16 Lecture 07 - 2019

16.1 Four elemental confounds (continued)

16.1.1 Unobserved variables

Careful about unmeasured variables. They can create confounds, without being directly measured.

Eg. (Haunted DAG). G on C. G → P → C, G → C. But unobserved variable U creates a collider: G → P ← U → C. So including P allows the collider to distort the influence on G on C.

16.2 Over fitting

Ockham’s razor: “plurality should never be posited without necessity”

This isn’t sufficient, because we are usually comparing between models that are more complicated but fit the data better, and models that are less complicated but fit worse.

Two major hazards: too simple, not learning enough from data (under fitting) and too complex, learning too much from data (over fitting)

Goal = to learn from regular features from the sample, those that will generalize to other samples

16.3 Measuring model fit

16.3.1 R squared

Common, not great

\(R_{2} = 1 - \frac{var(residuals)}{var(outcome)}\)
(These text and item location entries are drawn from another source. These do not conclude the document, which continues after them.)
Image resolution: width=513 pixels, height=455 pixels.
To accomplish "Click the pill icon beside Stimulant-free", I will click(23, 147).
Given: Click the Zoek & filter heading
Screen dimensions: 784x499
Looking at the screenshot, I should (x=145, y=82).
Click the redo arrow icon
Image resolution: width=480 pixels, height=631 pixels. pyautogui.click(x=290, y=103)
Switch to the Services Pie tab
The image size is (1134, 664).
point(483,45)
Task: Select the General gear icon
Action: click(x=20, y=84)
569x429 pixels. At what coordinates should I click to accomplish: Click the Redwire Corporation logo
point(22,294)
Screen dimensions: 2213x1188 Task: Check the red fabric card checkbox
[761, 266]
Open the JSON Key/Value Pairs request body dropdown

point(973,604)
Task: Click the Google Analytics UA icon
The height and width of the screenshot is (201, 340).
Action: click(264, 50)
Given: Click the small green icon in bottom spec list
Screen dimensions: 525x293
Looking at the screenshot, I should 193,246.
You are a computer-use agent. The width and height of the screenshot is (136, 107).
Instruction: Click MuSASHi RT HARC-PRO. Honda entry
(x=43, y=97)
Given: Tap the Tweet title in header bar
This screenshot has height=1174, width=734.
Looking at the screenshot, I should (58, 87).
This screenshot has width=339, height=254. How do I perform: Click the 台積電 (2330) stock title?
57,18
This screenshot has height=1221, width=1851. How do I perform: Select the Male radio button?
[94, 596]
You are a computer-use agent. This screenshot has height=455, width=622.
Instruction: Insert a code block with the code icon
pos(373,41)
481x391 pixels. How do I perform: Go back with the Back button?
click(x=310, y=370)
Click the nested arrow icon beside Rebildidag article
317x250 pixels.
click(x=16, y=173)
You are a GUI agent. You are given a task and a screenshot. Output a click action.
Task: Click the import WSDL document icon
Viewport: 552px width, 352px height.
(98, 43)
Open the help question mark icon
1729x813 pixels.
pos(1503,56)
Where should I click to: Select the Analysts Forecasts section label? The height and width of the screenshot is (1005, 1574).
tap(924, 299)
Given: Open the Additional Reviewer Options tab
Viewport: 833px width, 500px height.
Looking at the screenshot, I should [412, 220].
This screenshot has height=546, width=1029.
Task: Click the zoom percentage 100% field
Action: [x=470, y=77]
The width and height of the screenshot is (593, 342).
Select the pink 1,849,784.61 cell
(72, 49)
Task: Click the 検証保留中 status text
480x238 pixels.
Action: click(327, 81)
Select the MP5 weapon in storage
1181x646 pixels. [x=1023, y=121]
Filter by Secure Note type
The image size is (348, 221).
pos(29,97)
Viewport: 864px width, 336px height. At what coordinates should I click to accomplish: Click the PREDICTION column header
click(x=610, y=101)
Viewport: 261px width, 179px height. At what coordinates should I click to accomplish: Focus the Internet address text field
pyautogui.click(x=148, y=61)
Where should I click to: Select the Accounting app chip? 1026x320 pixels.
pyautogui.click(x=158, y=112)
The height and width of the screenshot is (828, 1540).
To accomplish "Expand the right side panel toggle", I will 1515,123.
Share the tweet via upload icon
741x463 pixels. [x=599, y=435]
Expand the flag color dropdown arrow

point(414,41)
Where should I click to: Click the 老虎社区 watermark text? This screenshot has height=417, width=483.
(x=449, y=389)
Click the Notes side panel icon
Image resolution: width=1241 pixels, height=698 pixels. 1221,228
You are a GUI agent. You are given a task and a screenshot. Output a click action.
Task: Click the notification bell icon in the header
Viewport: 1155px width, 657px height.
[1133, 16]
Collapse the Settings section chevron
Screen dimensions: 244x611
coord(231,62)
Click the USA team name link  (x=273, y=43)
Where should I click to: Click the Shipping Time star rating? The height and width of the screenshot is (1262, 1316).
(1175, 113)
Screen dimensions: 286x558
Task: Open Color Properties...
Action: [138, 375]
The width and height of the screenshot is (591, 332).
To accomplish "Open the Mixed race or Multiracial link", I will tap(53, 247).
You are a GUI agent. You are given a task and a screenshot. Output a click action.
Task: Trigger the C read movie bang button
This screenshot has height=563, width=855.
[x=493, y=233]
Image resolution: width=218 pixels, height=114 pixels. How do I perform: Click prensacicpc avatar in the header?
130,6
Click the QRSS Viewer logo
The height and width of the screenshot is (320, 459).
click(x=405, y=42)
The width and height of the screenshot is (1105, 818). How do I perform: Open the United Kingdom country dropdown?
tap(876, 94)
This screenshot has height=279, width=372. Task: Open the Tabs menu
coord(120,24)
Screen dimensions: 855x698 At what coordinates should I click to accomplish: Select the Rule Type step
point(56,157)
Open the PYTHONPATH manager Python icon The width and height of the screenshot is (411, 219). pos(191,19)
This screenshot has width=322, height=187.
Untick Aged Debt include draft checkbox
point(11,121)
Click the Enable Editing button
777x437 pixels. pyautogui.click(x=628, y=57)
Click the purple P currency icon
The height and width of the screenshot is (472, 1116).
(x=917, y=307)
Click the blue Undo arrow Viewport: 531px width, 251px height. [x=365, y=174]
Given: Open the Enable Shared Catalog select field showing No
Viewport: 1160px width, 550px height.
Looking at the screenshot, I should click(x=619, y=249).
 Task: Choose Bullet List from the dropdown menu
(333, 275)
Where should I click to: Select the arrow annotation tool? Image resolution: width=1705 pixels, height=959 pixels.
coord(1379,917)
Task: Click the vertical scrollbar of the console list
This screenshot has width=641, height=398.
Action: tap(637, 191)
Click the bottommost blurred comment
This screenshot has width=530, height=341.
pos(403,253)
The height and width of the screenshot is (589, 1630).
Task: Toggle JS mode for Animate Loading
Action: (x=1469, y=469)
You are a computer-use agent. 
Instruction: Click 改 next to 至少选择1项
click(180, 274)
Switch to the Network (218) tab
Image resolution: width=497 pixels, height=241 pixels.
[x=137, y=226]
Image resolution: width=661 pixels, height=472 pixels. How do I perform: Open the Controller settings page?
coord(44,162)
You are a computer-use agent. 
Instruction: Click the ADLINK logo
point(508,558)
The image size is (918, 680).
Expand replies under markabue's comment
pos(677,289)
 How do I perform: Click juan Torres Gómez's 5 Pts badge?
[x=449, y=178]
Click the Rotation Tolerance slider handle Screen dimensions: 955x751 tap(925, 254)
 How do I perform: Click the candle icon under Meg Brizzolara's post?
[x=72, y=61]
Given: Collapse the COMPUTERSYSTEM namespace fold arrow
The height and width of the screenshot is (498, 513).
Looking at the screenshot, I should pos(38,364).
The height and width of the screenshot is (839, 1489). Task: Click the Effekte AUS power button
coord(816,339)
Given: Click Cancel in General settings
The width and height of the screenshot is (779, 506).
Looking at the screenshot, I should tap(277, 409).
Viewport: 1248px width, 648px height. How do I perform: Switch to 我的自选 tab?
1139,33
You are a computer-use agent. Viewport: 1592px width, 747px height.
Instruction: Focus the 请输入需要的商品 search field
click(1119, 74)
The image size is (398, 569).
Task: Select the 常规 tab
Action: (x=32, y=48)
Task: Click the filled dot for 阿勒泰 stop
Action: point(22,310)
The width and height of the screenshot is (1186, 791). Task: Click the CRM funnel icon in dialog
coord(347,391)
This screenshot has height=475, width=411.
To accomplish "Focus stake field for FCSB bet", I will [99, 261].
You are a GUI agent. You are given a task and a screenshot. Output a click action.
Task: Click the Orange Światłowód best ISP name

“Proportion of variance explained”

You can get R squared = 1 with a parameter for each data point - perfect fit. This is obviously nonsense.

Therefore there’s a trap of picking models solely on their R squared because increase the parameters and you will increase the R squared.

16.4 Obtaining the regular features

  • Regularizing priors
  • Cross validation
  • Information criteria